Collected data entries:
____________________

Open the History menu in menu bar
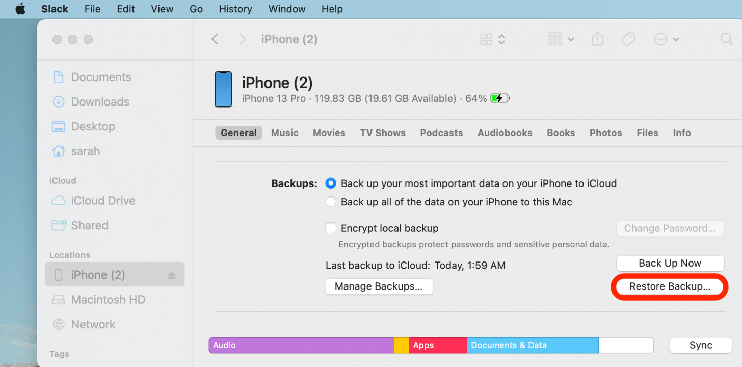The width and height of the screenshot is (742, 367). point(235,9)
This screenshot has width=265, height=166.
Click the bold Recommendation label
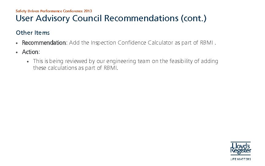pos(44,43)
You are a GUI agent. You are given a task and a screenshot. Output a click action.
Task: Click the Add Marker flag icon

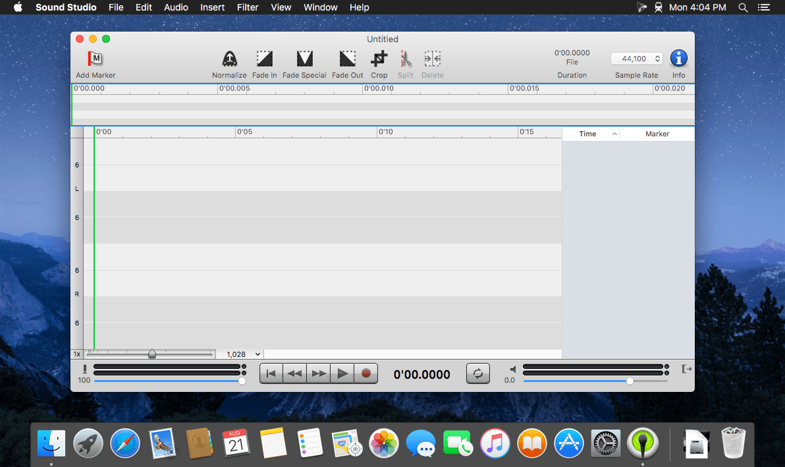[95, 59]
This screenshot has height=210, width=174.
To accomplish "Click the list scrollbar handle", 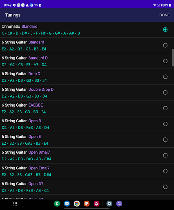I will pos(173,58).
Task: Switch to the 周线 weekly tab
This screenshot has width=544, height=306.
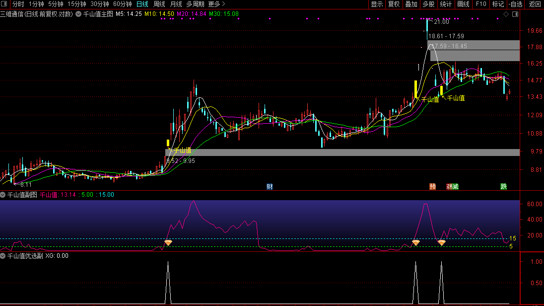Action: 159,4
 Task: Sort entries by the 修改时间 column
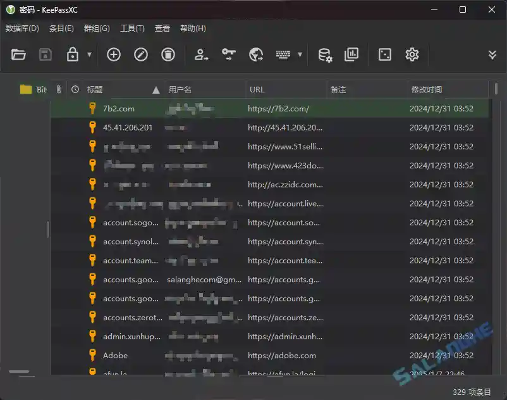pos(429,89)
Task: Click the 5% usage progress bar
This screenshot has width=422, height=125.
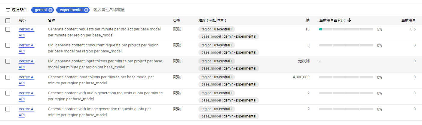Action: click(x=346, y=29)
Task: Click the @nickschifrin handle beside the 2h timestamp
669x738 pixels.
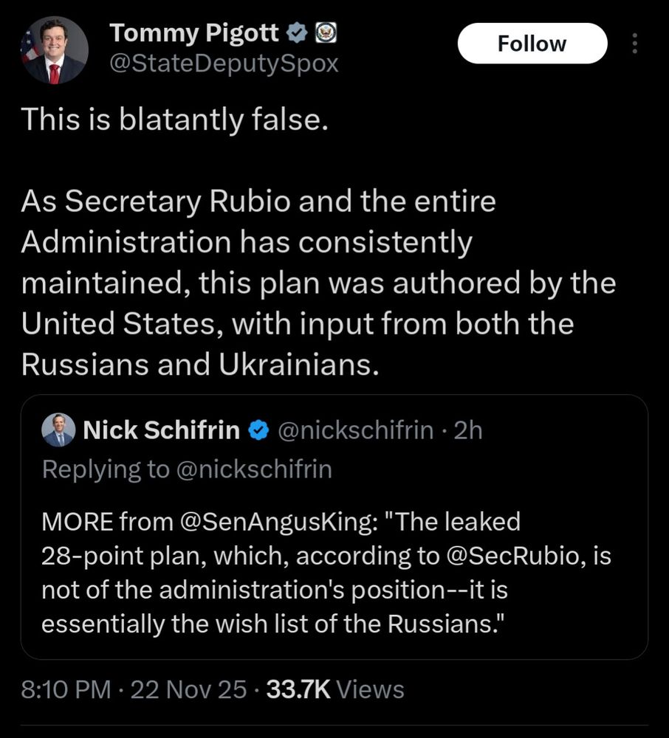Action: coord(354,430)
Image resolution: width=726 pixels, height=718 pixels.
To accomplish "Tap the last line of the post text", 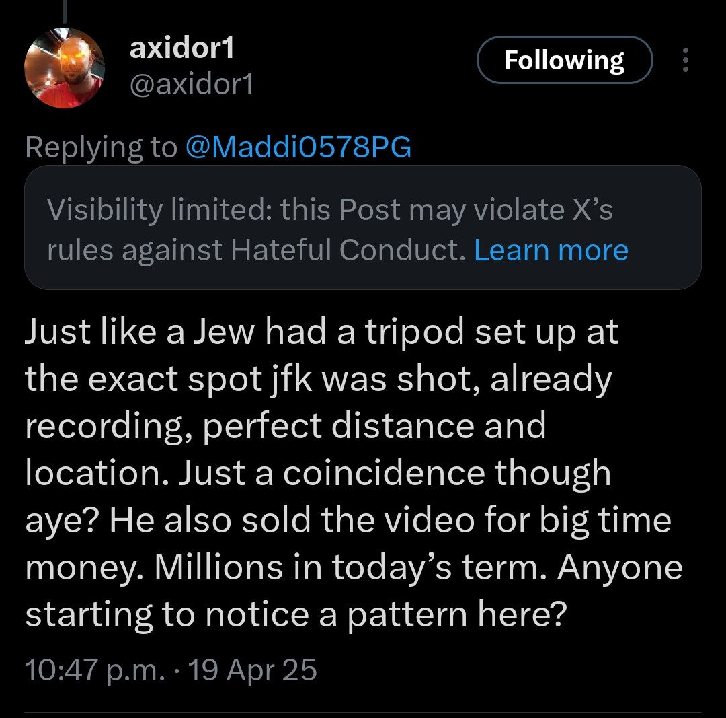I will pyautogui.click(x=293, y=615).
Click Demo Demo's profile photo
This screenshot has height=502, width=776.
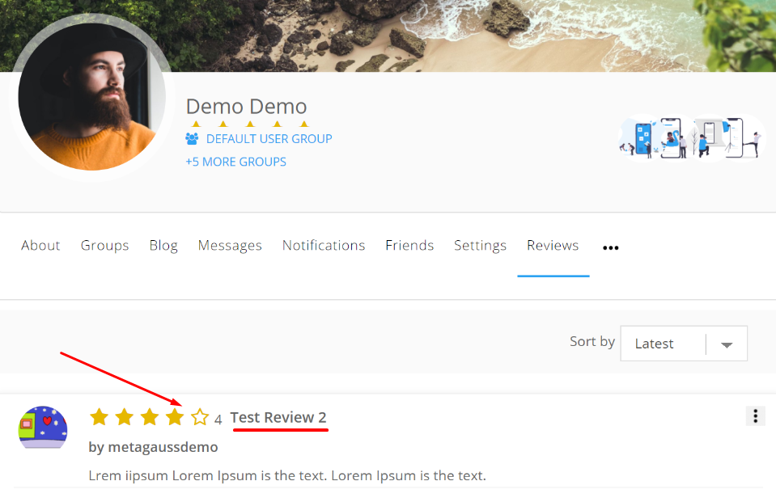[x=92, y=96]
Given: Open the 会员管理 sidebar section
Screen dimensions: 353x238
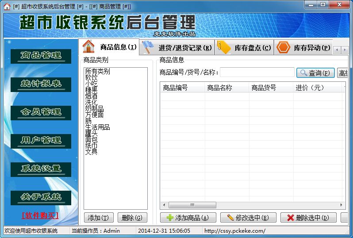Looking at the screenshot, I should tap(41, 112).
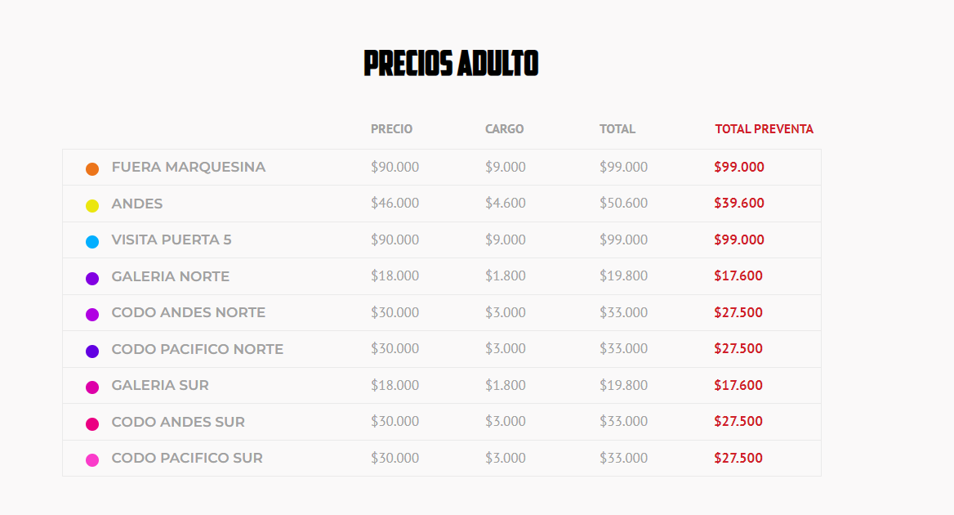
Task: Select the magenta dot for Galeria Sur
Action: tap(92, 387)

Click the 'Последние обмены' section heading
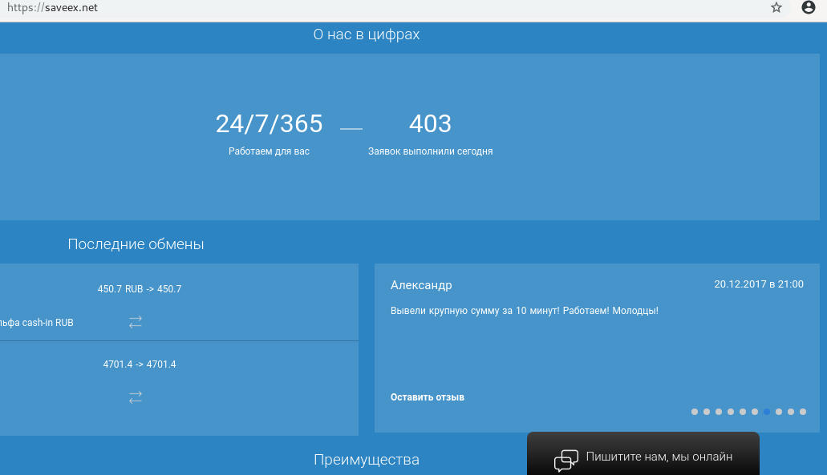pyautogui.click(x=136, y=244)
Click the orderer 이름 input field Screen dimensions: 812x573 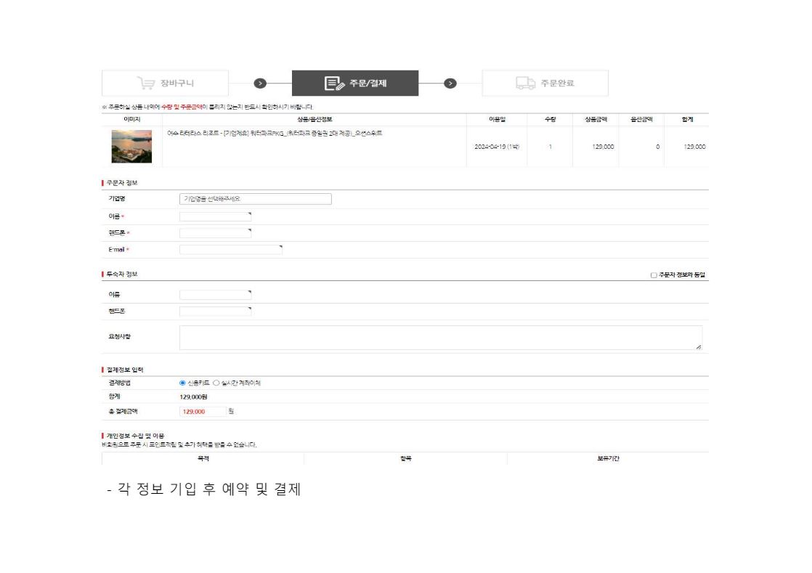pyautogui.click(x=215, y=216)
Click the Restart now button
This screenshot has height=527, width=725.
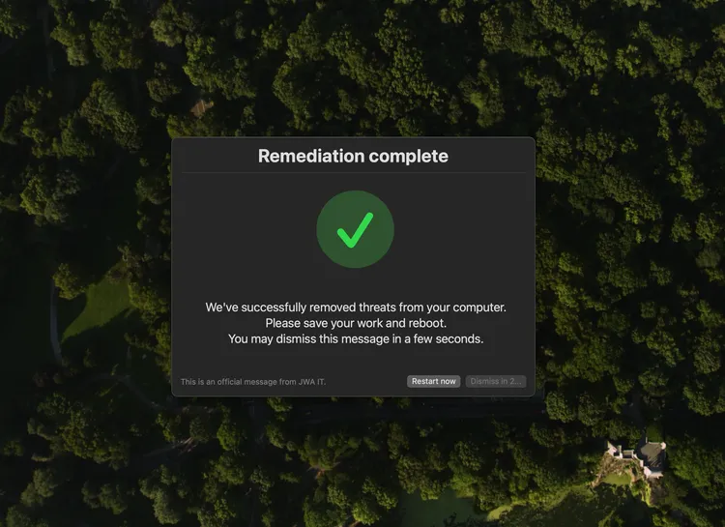(x=433, y=381)
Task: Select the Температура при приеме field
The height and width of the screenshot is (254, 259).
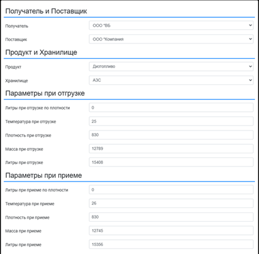Action: pyautogui.click(x=171, y=203)
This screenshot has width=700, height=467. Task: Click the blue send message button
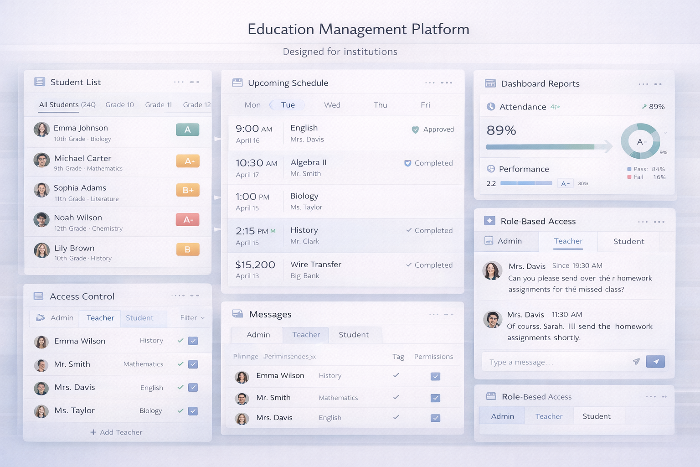(x=655, y=362)
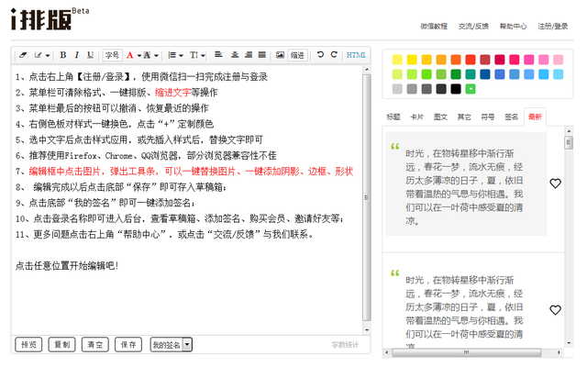Toggle bold formatting
The width and height of the screenshot is (587, 367).
(x=63, y=56)
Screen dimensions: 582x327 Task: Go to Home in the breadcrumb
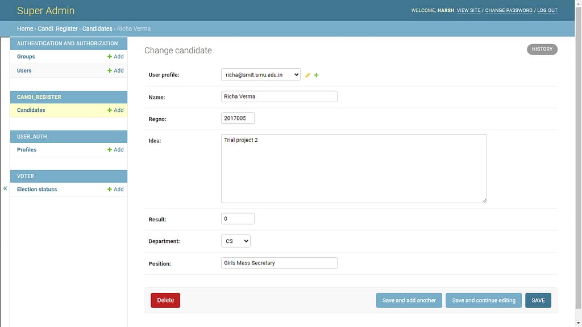(x=25, y=28)
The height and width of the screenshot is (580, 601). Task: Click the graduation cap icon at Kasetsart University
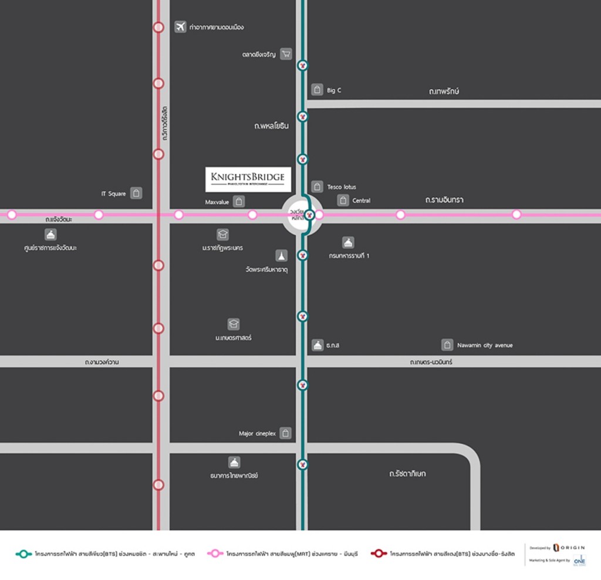(234, 324)
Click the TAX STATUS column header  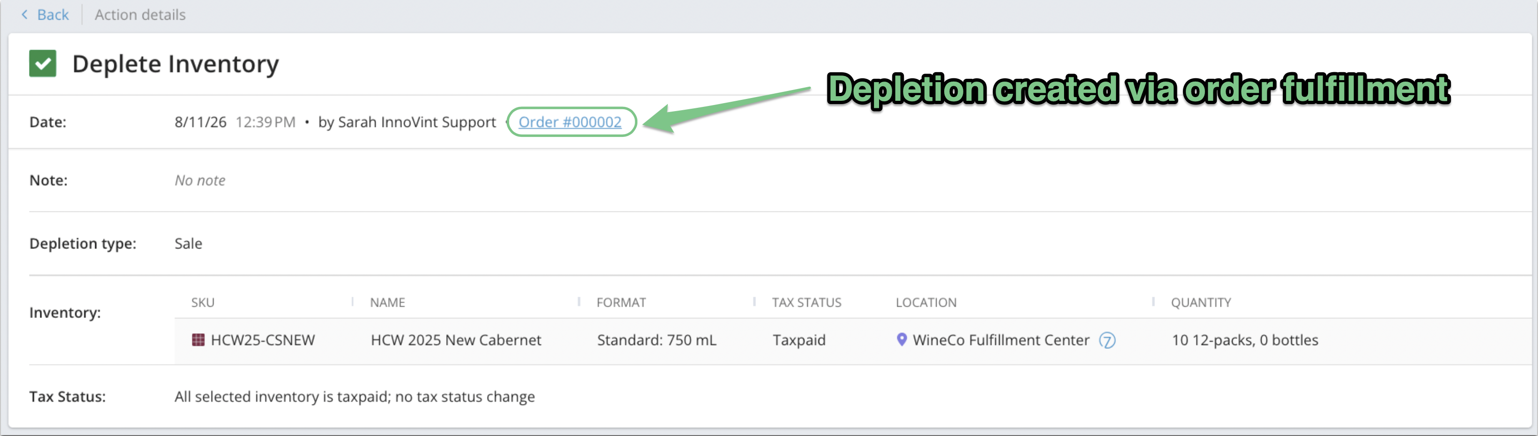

____________________

TASK REQUIREMENTS: Word for word, repeat the lines above from the one with "This screenshot has width=544, height=306." through the one with "Image resolution: width=726", and nothing beyond them. Omit the pictures.

OUTPUT OF THE EXERCISE:
This screenshot has width=544, height=306.
Action: 159,4
 Task: Sort entries by the 修改时间 column
pos(429,89)
Task: Click the 5% usage progress bar
This screenshot has width=422, height=125.
Action: click(x=346, y=29)
Task: Click the @nickschifrin handle beside the 2h timestamp
669x738 pixels.
Action: coord(354,430)
Image resolution: width=726 pixels, height=718 pixels.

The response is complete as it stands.